Сначала он попробовал найти его по старому адресу на улице Реслова, но нашел лишь развалины. Он не остановился на этом и каким-то образом, как бывало и раньше, нашел новый адрес Харвата. “Я открыл дверь, и на пороге стоял Альберт в каком-то нелепом наряде, – вспоминает Харват в своих мемуарах. – На нем была зеленая рубашка с бантом, какие носили некоторые баварские полки в Первую мировую. На локтях были льняные заплатки, на спине большая буква P. На нем были прохудившиеся брюки и обувь, которая чуть ли не разваливалась на глазах. Я провел его в ванную, выбросил вещи в мусор и дал кое-какую свою одежду. У нас похожие фигуры, и потому ему все подошло, кроме шляпы, которая была немного великовата. Он побрился и встретил меня в библиотеке. Он едва мог держать в руке сигарету и не хотел поднимать на меня глаза, когда я вручил ему целую пачку американских сигарет. Перекусив, он начал рассказывать о своих приключениях”.
Хотя его состояние говорило само за себя, Альберт рассказал Харвату о пережитых им жестокости, невежестве, голоде, отчаянии и отчуждении, закончив некоей смесью облегчения и почти неверия. “Когда меня повезли в бронированном авто в Министерство внутренних дел, знаешь, показалось странным, что они предложили мне сигарету. А потом они говорят: “Герр инженер, у нас на вас ничего нет, вы свободны!”
На следующий день Харват дал Альберту немного денег и послал его во внешний мир купить себе шляпу. Это элементарное задание превратилось для Альберта в целое испытание. Он понял, что теперь не очень приятно быть немцем в Праге. “Стоило мне пару раз заговорить по-немецки, как я сразу получал по губам”, – рассказал Альберт Харвату. “А кто сказал, что ты должен говорить по-немецки? Заговори по-французски, они ответят на немецком, и тогда выбирай себе шляпу на ломаном немецком”.

ЗАДАНИЕ: Напишите продолжение отрывка о встрече Альберта с Харватом, начиная сразу после его последнего предложения.

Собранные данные
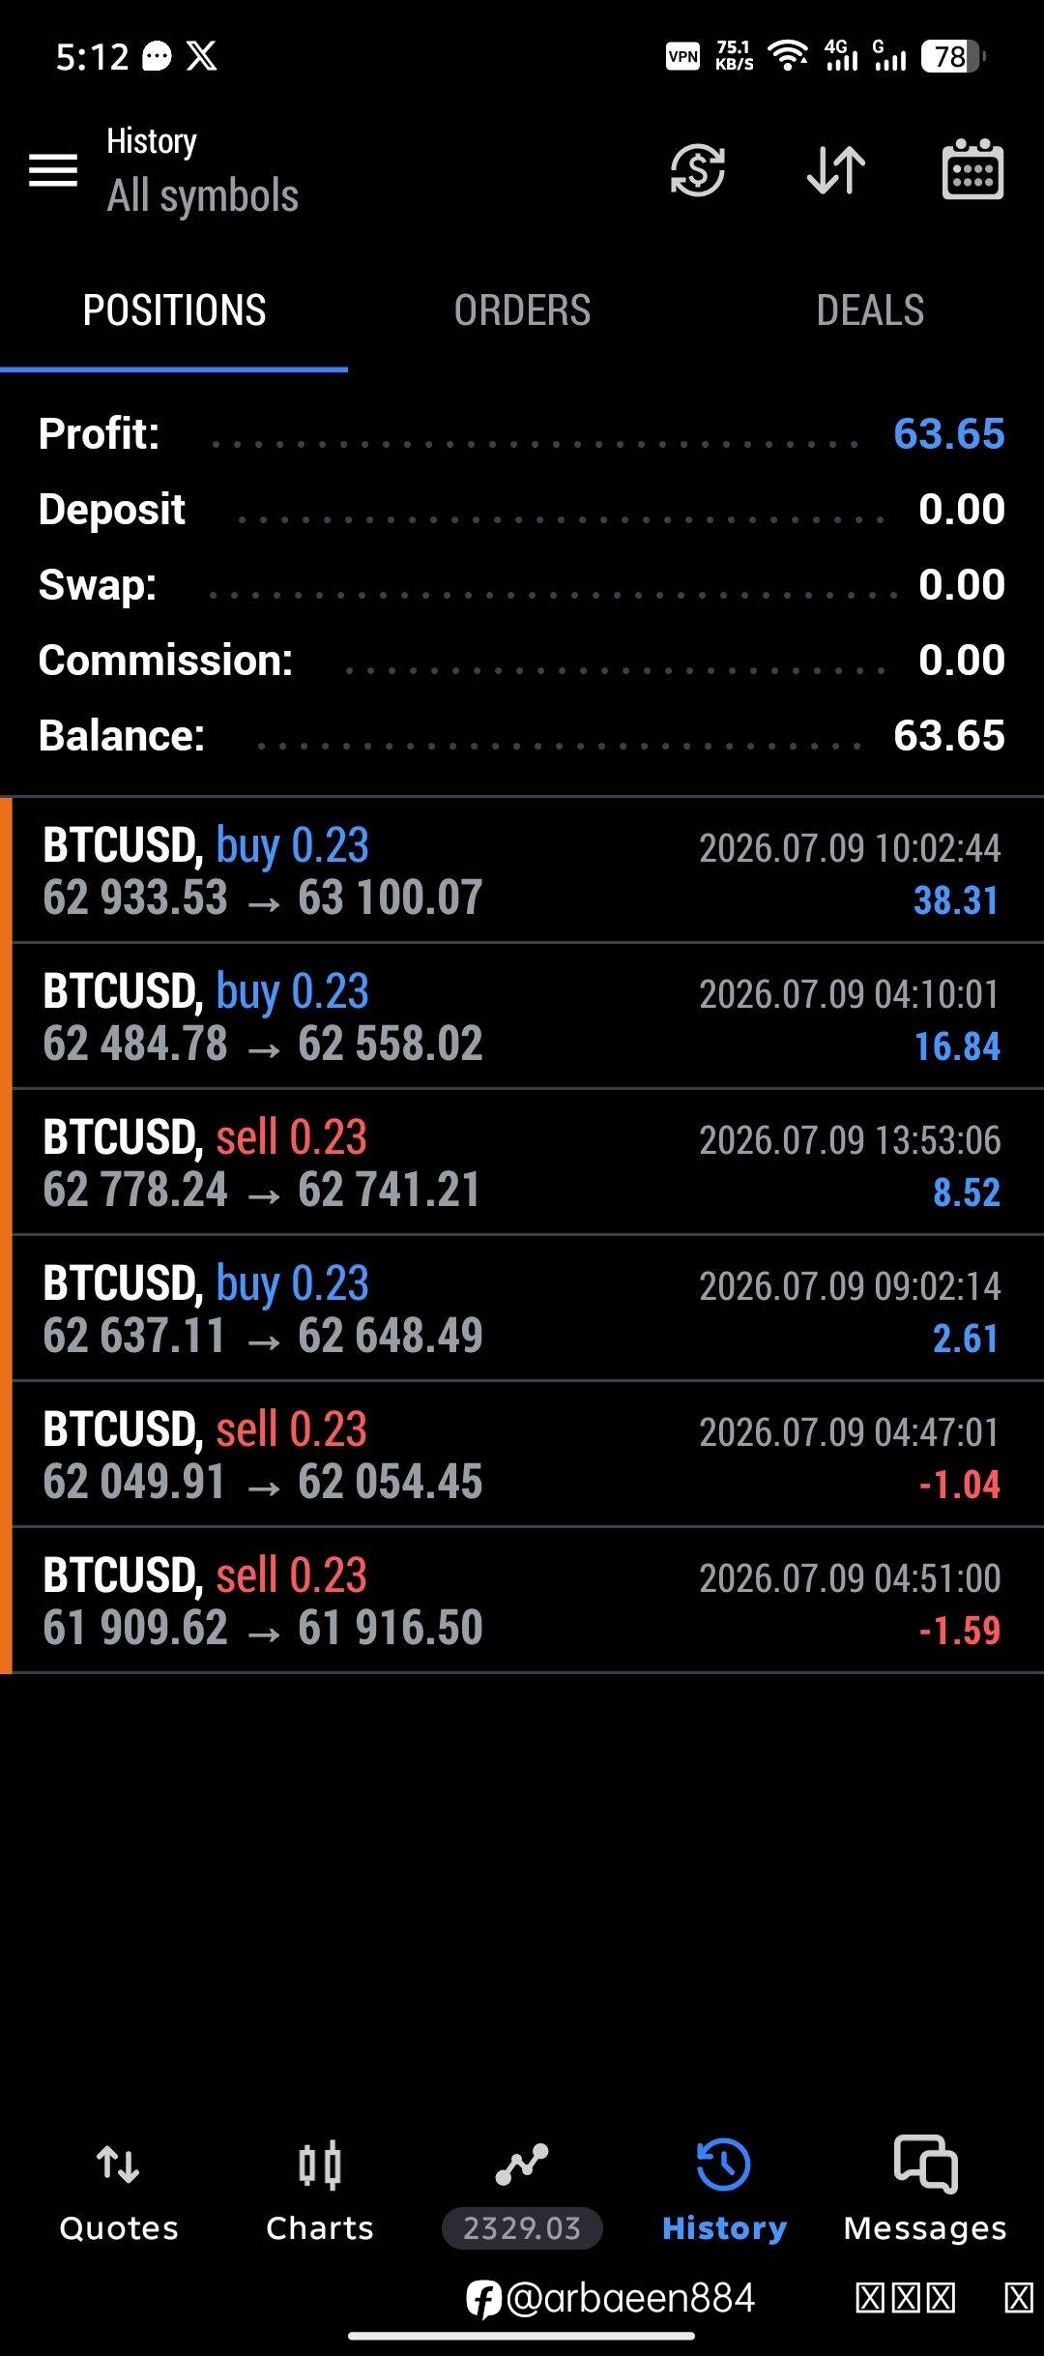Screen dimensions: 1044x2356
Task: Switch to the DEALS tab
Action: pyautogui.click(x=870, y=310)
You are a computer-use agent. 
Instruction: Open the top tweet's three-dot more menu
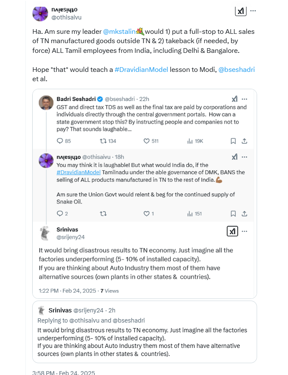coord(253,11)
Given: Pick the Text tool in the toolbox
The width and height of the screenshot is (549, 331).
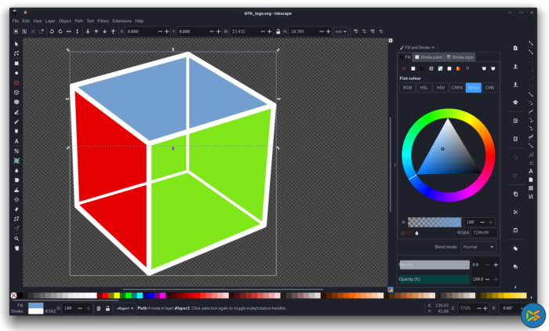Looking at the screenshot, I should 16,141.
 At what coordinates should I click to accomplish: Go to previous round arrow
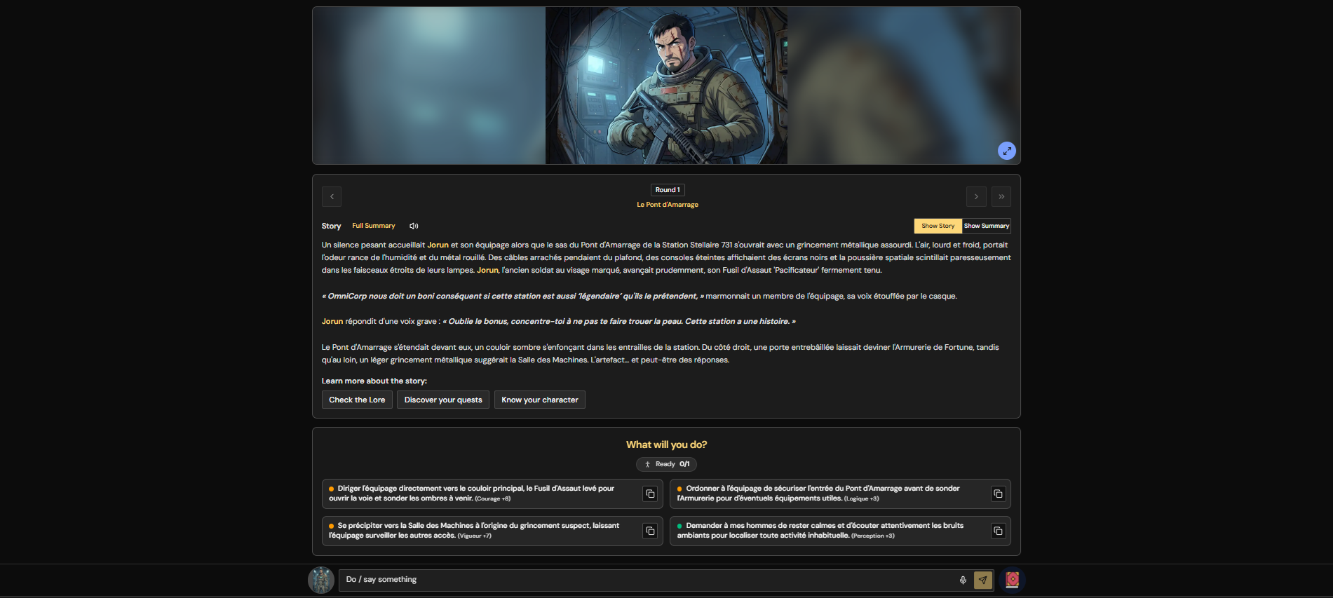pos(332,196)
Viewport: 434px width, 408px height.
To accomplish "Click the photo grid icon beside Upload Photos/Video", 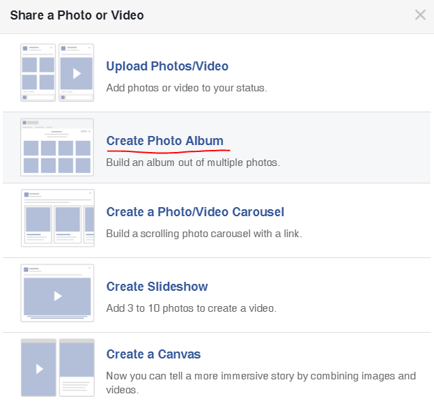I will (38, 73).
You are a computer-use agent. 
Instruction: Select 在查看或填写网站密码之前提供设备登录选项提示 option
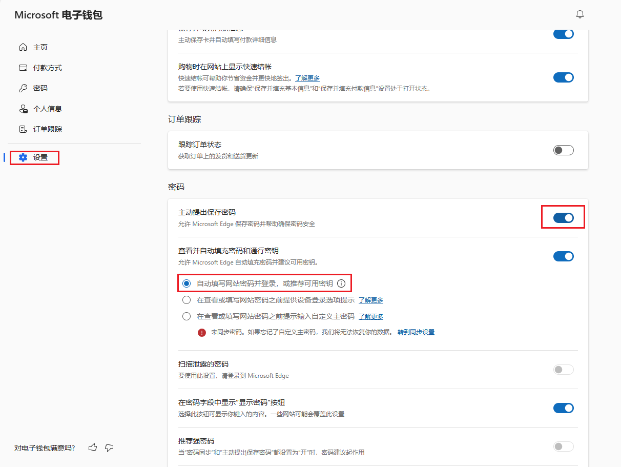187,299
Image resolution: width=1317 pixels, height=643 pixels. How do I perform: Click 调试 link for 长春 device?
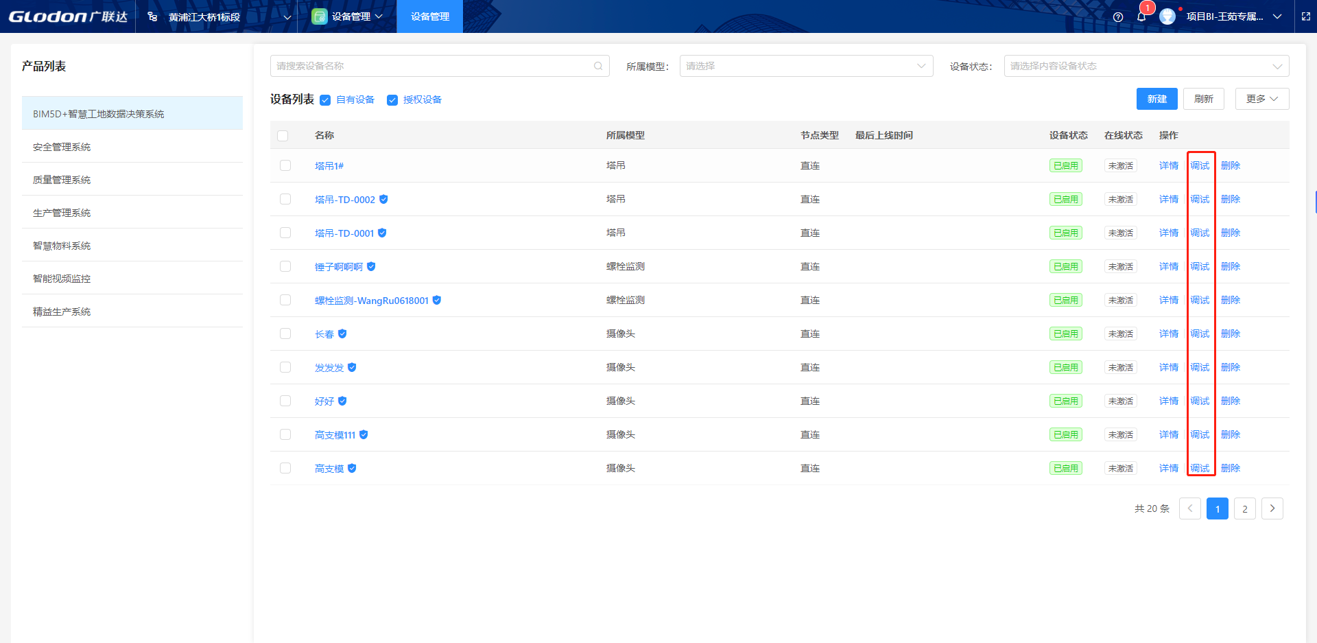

ОЖИДАЕМЫЙ ОТВЕТ:
Следующей задачей было найти способ вернуться в Австрию, минуя советские заставы. Они посетили австрийское консульство в Праге, в котором, оказалось, разделяли беспокойство Альберта по поводу русских. Ему сказали, что его репатриируют в Австрию, но это займет некоторое время. Харват, однако, нашел иной способ. У его младшей дочери, неравнодушной к лошадям, был австрийский друг-лошадник, разъезжавший по работе между Чехословакией и Австрией. Теперь, когда появилось средство передвижения, нужно было придумать какую-то правдивую историю. Они подделали Альберту документы, “поставив в них побольше крупных печатей и переведя на несколько языков”. После этого Харваты снабдили Альберта “одеждой, несколькими платьями для его дочери и, главное, дали ему пачку рафинада, который не только был в дефиците, но и мог использоваться как валюта”. С поддельными документами и рафинадом в руках Альберт покинул Прагу летом 1947 года и пересек австрийскую границу вместе с торговым представителем в его “русскозащитном” автомобиле.
Перед отъездом он отправил телеграмму своей жене Миле: “Моя единственная и любимая Мила! Я наконец свободен. Я уверен, эта новость тебя очень порадует… А мне нужно запастись терпением, потому что может пройти еще много времени, прежде чем я снова буду с тобой, наконец, наконец, моя дорогая”.